Comme je l’ai dit à Valentin Husson[1], suite aux admirables remarques sur Rousseau par lesquelles il… supplémente le travail de Lacoue-Labarthe sur le même sujet, le « dangereux supplément », entendons la masturbation, que Rousseau se fustige de pratiquer dans les Confessions, pourrait bien ne pas être du tout étranger à l’intuition par laquelle Rousseau a fondé notre origine philosophique : par sa pensée, à point nommé, de l’origine de « l’homme-animal », comme, « comparé aux « Bêtes », absolument inférieur. C’est même précisément parce qu’il est inférieur (c’est en somme un sous-animal) qu’il trouve à satisfaire ses besoins proprement animaux ou vitaux. » (Lacoue-Labarthe). C’est-à-dire (et là c’est Rousseau qui parle –je soulignerai-) : « vivant dispersé parmi les animaux, et se trouvant de bonne heure dans le cas de se mesurer avec eux (…), et sentant qu’il les surpasse plus en adresse, qu’ils ne le surpassent en force, il apprend à ne plus les craindre. »

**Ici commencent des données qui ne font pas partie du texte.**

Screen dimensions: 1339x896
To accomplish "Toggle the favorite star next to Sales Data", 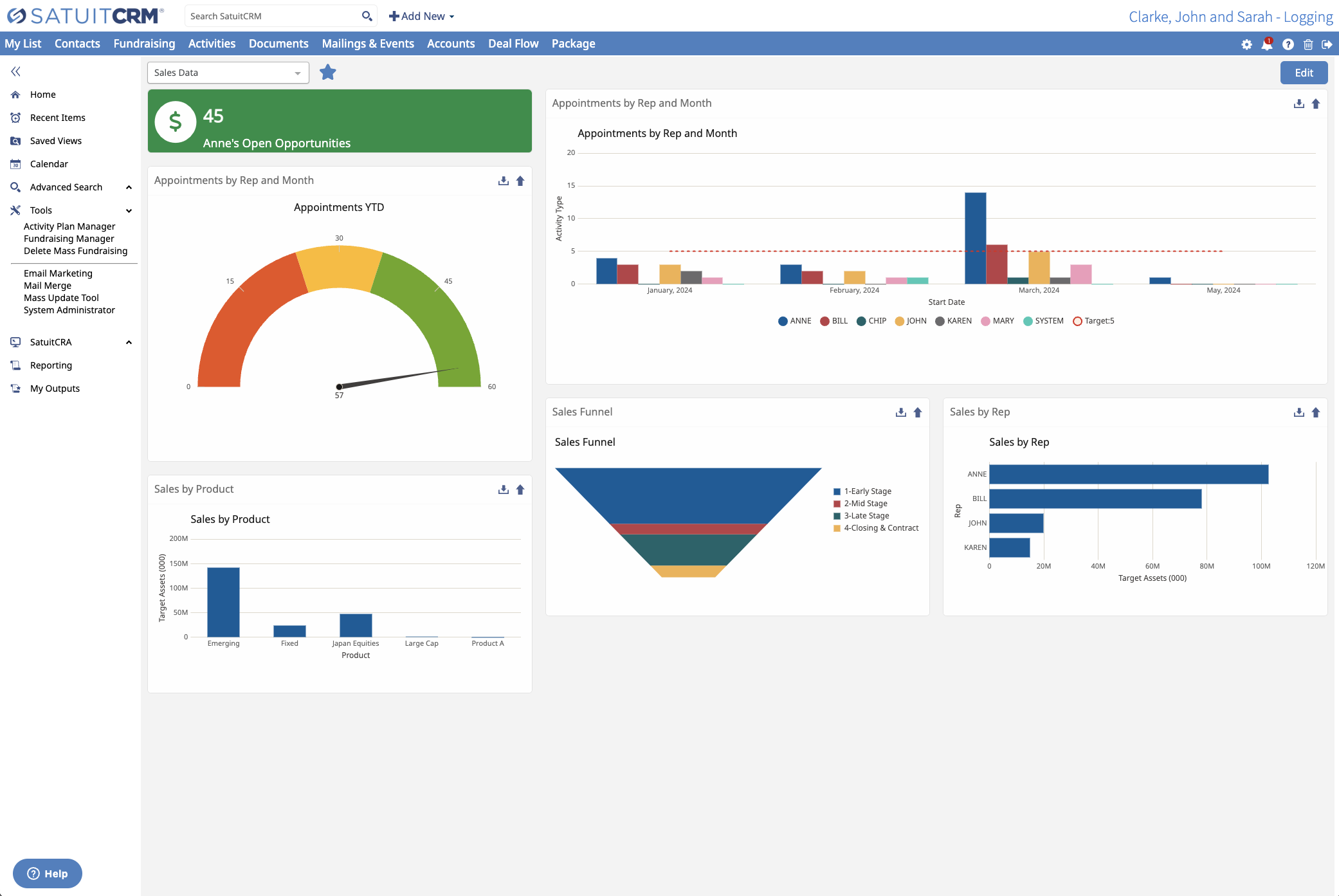I will point(328,72).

Lacoue : « Mais notons-le bien : il apprend à ne plus les craindre. (…) La tekhnè, au sens de l’art tropique ou polytropique, est le génie de l’homme, puisqu’il « supplée » au défaut d’instinct. » Parmi la constellation infinie des faunes mammifères qui sont quasiment tous physiquement plus fort que lui (éléphants, grands singes et même petits, tigres, loups et chiens, ours… tout ce qu’on voudra), l’homme prend pourtant, et durablement, le dessus, en contractant la « supplémentation » de « ce qu’il faut bien appeler la sur-vie, c’est-à-dire la vie méta-physique ou, c’est égal, la vie technique » (Lacoue toujours).
Que Rousseau ait été le tout premier à faire état non seulement de la masturbation comme « dangereux supplément » (je renvoie bien sûr au Derrida de la Grammatologie, mais encore aux remarques de Husson), mais qu’il ait été, bien avant Sacher-Masoch, le premier à parler de la pulsion masochiste masculine dans un écrit occidental, fait plus qu’indiquer la voie au final aveuglante : entre la supplémentation érotique dont seul l’animal préhensif est capable par définition (qui n’a pas de main ne peut se masturber à volonté –et la volonté, l’ipséité subjective, ne naît peut-être nulle part ailleurs que là), et la supplémentation technologique qui constitue ensuite l’événement proprement anthropologique, il ne peut y avoir qu’un simple rapport de familiarité. Ce n’est pas un « air de famille » fortuit, mais bien une congénitalité.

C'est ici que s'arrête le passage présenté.